邦題は「ゴッホ兄弟」とかの方が親切な気もする。
狂気溢れる二人をティム・ロスとポール・リースが好演。
ティム・ロスのゴッホスタイルは何だかとっても愛らしい。お馴染みの青いジャケットにリュックを背負った猫背姿にキュンとした。しかもサスペンダーをしているではないか!
二人がシンクロするように自分に落書きするシーンが好きだな。
ゴーギャンとの同居解消シーンが綺麗に表現されていた。「包丁を振り回したのがキッカケ」っていう言葉しかしらないから、想像の中ではブンブン振り回していたのだけど、狂気溢れる仕上がりにすごいなぁと思った。

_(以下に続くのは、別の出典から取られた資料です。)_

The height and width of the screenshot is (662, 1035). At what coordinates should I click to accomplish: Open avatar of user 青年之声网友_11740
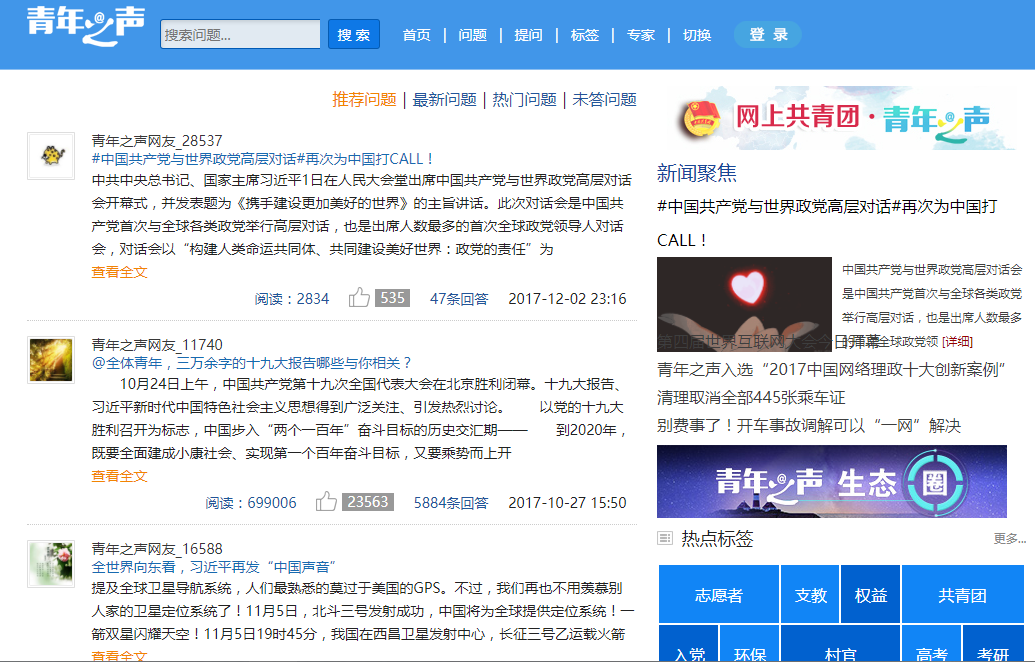pos(51,360)

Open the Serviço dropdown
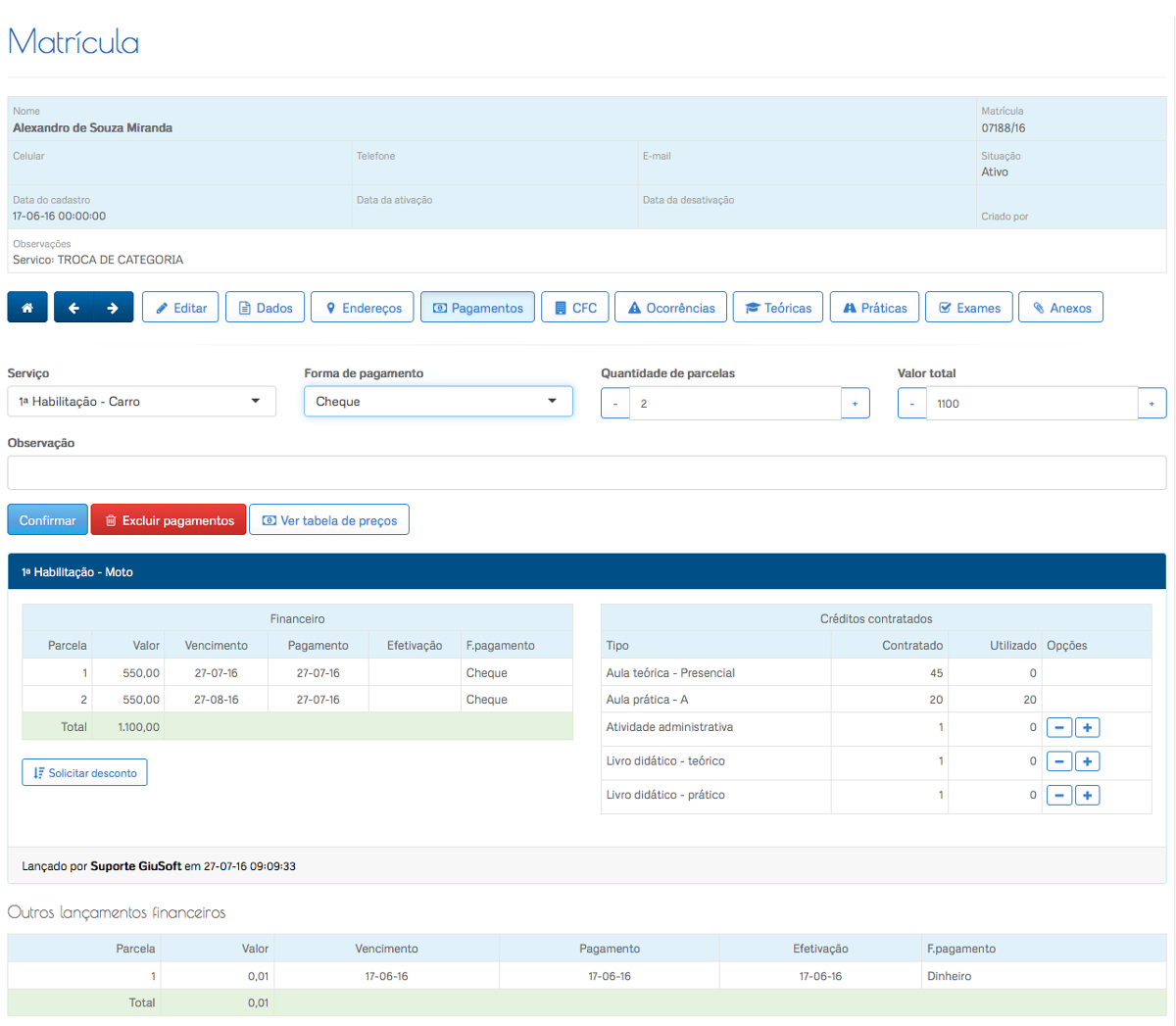click(141, 402)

私にとってゴッホは、「星月夜」を実際に観るまではそんなに好きな画家ではなかったのだけど、写真では伝わらないあのウネウネから発せられるパワーを感じてから一気にすごく好きになったんですよね。
そのウネウネというかボコボコが感じられる、全編油絵での映画「Loving Vincent」も気になるところ。(制作遅れから去年公開されなかったけど…今年公開するのかな⁇)
人によってはハマらないかもしれないけど、個人的には割と好き。
アルトマン作品の画が好きっていうのもあるかな。絶妙な余白がとっても心地よい。(と言っても不穏な空気が流れているけど!)
冒頭の競りの声が響いているのも何とも彼らしい入り方だなぁと思った。
ゆったり流れるカメラワークにホッとする。専門じゃないから詳しいことはわからないけど、最近は凝ったカメラワークが多くてすごいなぁと思う反面、集中できないこともあるから余計にホッとした。
彼の生き様を覗きたい人にはいいかもです。「炎の人ゴッホ」も観てみたいな。